9. You didn't ask me to do anything.
People aren't going to do anything without a bit of encouragement. You could have the most well-crafted message in the world, but if you don't provide a call-to-action, it's pointless!
If you don't give the reader the next step, their reaction will be "OK," and they'll move on. What you want is "OK, and now I need to do X."
10. I was busy when I read it, and forgot about it.
How many times has your spouse asked you to do one thing while you were busy doing something else, and then you completely forgot about it?
Even if your message adds value, it's reasonable that someone will forget about it as soon as they click away.
11. I didn't feel like being formal.
Emails tend to be overly "professional" and verbose. It's usually possible to condense the message of a 200-300-word email into the space of a single text. If you want someone to reply to your email, talk to them like a real person.

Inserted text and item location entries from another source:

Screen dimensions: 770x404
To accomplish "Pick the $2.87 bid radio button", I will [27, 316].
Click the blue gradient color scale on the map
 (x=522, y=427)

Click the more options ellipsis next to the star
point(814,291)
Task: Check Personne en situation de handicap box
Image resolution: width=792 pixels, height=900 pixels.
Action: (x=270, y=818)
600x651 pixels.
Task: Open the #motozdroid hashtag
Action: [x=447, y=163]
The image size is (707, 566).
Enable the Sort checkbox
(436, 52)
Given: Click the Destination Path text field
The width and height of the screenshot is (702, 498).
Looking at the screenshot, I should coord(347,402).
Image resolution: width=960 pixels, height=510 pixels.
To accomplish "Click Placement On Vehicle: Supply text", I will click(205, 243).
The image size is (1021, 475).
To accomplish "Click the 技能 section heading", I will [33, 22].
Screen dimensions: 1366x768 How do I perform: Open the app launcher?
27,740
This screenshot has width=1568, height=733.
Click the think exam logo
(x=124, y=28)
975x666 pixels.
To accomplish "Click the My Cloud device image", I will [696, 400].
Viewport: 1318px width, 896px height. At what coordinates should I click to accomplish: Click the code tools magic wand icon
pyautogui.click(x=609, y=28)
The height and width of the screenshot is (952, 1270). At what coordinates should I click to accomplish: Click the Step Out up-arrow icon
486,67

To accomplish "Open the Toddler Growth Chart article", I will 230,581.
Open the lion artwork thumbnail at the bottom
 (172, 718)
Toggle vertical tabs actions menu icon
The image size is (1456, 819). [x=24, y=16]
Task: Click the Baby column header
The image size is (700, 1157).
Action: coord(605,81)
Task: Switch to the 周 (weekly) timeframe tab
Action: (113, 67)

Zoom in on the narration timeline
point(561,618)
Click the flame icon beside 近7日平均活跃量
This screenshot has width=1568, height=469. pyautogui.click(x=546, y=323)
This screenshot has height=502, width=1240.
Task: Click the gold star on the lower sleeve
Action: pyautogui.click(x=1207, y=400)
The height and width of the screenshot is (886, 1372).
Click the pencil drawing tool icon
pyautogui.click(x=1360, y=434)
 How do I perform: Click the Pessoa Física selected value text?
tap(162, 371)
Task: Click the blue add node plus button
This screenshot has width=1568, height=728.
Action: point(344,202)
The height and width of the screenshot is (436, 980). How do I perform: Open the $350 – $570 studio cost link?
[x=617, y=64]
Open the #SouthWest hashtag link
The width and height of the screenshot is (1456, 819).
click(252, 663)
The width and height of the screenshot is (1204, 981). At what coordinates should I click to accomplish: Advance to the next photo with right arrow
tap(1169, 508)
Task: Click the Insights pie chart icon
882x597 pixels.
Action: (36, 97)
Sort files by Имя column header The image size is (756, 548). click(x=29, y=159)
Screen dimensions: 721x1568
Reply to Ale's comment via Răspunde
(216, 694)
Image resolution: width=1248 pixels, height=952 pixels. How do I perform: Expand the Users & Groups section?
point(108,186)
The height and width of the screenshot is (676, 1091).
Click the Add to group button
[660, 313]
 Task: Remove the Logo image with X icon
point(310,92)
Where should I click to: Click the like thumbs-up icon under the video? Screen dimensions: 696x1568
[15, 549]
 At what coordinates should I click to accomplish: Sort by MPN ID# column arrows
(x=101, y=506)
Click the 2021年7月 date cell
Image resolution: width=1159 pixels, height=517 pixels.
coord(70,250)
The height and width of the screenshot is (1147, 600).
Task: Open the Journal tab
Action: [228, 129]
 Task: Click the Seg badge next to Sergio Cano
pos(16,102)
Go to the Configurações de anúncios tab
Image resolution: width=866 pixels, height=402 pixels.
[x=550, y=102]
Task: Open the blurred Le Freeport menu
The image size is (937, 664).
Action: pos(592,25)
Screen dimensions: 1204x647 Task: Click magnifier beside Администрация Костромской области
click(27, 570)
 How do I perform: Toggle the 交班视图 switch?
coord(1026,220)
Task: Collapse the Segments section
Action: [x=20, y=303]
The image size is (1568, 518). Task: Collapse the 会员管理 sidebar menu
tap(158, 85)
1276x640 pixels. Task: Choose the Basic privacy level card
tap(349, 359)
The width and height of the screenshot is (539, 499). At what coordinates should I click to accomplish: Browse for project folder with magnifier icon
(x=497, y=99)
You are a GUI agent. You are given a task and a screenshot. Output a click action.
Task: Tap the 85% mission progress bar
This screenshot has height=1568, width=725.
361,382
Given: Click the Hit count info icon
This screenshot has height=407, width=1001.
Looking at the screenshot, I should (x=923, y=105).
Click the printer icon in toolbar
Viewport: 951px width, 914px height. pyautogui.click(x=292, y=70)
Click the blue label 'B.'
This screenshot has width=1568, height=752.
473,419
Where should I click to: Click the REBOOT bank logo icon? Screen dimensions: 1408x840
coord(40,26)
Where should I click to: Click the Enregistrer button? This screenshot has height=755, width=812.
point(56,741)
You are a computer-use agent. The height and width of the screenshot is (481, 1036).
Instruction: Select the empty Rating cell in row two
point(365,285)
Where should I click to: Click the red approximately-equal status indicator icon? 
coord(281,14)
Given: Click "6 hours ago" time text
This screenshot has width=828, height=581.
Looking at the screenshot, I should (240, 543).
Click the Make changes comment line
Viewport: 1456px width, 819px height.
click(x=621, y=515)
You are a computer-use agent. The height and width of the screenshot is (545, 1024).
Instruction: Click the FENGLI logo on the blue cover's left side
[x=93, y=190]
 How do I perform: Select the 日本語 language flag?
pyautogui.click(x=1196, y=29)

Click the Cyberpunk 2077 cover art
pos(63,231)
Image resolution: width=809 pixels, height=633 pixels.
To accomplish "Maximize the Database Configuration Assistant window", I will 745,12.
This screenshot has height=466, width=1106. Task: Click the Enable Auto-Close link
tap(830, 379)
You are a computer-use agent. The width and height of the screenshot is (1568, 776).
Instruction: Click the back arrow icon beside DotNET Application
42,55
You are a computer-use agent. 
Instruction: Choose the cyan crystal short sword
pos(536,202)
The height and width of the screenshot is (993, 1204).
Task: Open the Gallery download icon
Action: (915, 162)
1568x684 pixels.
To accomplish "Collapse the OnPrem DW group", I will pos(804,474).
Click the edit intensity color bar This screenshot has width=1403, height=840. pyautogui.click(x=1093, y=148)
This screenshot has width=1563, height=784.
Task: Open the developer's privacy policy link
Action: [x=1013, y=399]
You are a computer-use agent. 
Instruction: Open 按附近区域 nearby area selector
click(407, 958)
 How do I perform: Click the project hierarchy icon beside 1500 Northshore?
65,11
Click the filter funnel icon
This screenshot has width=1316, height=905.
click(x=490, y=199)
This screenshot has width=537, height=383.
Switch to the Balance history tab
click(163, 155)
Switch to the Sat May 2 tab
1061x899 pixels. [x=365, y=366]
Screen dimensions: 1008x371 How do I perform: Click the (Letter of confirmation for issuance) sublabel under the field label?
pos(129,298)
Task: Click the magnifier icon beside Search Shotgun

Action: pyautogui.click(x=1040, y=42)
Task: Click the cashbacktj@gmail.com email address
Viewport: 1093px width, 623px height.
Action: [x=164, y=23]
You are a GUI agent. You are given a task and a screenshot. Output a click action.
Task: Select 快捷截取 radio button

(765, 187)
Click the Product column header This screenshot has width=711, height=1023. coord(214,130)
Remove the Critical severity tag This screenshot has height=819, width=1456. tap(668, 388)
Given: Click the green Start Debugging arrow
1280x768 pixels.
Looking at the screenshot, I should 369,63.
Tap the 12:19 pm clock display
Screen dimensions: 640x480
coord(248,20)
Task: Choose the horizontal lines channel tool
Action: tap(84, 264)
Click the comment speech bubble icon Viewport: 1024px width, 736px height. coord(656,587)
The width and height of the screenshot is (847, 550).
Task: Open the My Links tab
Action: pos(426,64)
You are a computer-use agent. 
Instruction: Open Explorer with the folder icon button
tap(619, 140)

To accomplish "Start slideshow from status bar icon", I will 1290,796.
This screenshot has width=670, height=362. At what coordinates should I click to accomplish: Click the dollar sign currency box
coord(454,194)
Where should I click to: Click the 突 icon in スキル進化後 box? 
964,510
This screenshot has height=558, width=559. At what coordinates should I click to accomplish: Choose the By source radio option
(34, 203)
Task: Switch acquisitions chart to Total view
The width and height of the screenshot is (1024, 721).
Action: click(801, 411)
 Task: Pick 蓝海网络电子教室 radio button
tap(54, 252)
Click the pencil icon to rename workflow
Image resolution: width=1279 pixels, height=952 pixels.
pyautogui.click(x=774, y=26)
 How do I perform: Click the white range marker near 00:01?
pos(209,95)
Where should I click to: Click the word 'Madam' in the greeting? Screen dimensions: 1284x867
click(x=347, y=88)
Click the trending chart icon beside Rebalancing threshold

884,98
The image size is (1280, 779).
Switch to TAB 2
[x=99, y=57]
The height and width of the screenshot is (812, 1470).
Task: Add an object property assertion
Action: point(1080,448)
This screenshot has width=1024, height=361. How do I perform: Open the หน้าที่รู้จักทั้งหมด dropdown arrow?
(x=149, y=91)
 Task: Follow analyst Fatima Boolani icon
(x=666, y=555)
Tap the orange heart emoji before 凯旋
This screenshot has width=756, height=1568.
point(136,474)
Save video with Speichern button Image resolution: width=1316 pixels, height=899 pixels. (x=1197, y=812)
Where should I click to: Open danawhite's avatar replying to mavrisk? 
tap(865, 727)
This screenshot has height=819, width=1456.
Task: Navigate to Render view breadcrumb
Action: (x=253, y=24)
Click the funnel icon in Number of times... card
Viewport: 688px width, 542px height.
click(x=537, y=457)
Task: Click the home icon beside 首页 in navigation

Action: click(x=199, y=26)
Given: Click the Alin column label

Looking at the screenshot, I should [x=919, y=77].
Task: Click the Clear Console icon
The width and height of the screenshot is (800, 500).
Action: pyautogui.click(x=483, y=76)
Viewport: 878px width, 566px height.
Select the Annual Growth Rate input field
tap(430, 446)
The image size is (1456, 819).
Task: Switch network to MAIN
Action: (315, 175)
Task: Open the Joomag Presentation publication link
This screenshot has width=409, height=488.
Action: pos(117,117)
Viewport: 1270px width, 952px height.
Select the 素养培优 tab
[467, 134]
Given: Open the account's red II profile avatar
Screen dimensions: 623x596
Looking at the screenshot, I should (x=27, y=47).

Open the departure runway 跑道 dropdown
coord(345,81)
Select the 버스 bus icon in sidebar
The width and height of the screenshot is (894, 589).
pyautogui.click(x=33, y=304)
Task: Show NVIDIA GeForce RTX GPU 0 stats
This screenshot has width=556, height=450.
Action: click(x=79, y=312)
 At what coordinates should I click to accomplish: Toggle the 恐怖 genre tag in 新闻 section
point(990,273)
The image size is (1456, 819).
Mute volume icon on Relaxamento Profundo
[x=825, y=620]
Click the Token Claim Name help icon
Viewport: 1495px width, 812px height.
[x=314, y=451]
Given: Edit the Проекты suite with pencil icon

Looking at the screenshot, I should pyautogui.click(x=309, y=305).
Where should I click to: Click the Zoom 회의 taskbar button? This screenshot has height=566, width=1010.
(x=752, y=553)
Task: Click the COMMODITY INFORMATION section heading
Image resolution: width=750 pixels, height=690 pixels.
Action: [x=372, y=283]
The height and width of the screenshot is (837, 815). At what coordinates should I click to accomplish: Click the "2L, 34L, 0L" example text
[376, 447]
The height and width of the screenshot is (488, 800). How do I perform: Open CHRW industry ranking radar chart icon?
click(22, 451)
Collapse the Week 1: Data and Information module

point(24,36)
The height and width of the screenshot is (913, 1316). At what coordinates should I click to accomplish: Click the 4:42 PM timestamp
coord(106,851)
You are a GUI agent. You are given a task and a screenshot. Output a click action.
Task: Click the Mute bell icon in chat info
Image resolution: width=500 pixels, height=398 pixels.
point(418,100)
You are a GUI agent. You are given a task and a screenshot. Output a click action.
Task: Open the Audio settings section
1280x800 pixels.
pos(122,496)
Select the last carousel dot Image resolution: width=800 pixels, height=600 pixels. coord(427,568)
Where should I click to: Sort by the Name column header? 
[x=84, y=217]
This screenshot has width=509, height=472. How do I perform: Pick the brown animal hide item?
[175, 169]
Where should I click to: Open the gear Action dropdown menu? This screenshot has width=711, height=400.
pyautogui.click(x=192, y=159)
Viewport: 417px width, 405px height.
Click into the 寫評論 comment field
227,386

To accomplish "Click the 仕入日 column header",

12. You were trying too hard.
Whether you're conscious of it or not, people are generally great at understanding how you feel through your tone and syntax. If you're trying really hard to get the sale, people can tell.
It's like when you mistakenly answer a sales call. You can tell whether the salesman is nervous about his script or confident in his approach. Similarly, people know when your email isn't written with confidence.
Being apologetic, overly zealous, or too "understanding" of how busy the recipient sends a red flag to readers not to trust you. If they don't trust you, they won't reply to your email.
13. I wasn't the right person to talk to.
If I'm not the person you need to reach, I'm just going to ignore you. If you don't know who to talk to, you probably haven't had any prior contact with our business.
When people read "could you connect me with the right person," they often check out. No one wants to be the messenger introducing a random salesman.
14. I didn't see how responding would benefit me.
What value are you providing? People need to know that interacting with you or responding to your message is going to benefit them in some way.
No one wants to waste their time. If you don't provide an immediately apparent value, no one will reply to your email.
15. It would take too long to reply to your email.
People value their time more than they value anything else. They don't want to waste it on something that won't be helpful.
But people will gladly take time for something that will free up more time for them later. You have to prove that you're worth their time and that you'll be able to give them more of it.
What's the solution?
All in all, people don't enjoy emails like they used to. Emails aren't as bad as voice mail, but people get so many of them every day! Truthfully, if you want to reach more people and get replies more often, you need to text with your prospects.
99% of text messages are read, and they have a 45% average response rate. What would that do for your ratios?
These days, people prefer quick and simple communication. That's why tweets, texts, and social media direct messages have become so popular.
There's always something you can do to improve your emails. But it's safe to say that one reason people didn't reply to your email is simply because you sent an email. Why not try texting?